Performance issue

Below is a CPU code and its CUDA code of an application. The CPU code takes 60 seconds to run, whereas my CUDA code takes 28 seconds to complete. My requirement is to complete app in 7 seconds. so as achieve performance of atleast 5x.

My CPU code

void compute()

{

for (int i = 0; i < NfactorsPerCol; i++ , currentRowInpPtr +=NfactorsPerRow ) 

{

for (int  j = 0; j < NfactorsPerRow; j++)

{

   ....

   ....

   for (; k<MaxOffset; k++, j++)

  {

          acc += linear_light_array[k] * brightness[j];

  }

}

}

My cuda code picec.

__global__ void Compute(int NfactorsPerRow,

                            int NfactorsPerCol, ..... )

{

int currPos = (blockIdx.y * blockDim.y * NfactorsPerRow) + (threadIdx.z * NfactorsPerRow * NfactorsPerCol) + (threadIdx.y * NfactorsPerRow) + (blockIdx.x * blockDim.x) + threadIdx.x;

int currRowPos = (blockIdx.y * blockDim.y * NfactorsPerRow) + 

(threadIdx.z * NfactorsPerRow * NfactorsPerRow) + (threadIdx.y * NfactorsPerRow);

...

for (; index < = MaxOffset; index++, j++)

{

	acc += tex1Dfetch(tex1, currRowPos + k) * tex1Dfetch(tex2, j);

}

}

Please suggest more optimization.

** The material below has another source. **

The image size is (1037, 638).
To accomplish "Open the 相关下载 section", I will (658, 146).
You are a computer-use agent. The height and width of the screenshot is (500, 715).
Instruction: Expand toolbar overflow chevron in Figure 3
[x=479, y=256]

I need to achieve the desired level.

You could use the fast 24-bit integer multiplication. There’s an example in the convolutionSeparable example. Don’t know if it will matter.

Then, it looks like you could do global memory reads, possibly into shared, instead reading from texture. I didn’t look closely at your memory access pattern, but it should work.

Edit: As a general hint, try to map the problem to use one thread per memory access. More threads are almost always better, especially when you have memory reads. Is your task multiplying each pixel in a big 2D array by each pixel in a smaller array, or something like that? Maybe you can put the smaller array into shared or constant memory. The convolution examples look like good examples for you. Sorry in advance if I’m misleading you – I haven’t looked that closely at your code.

I tried to implement using shared memory, Getting weired results.

Can I do convolution kind of thing using built in CUFFT library. Are there any API suitable which I can use for doing convolution.

Thanks in advance.

Have you looked at the example projects, convolutionSeparable and convolutionTexture? They’re a bit complicated, but the speed is very good, and they are very educational once you understand them.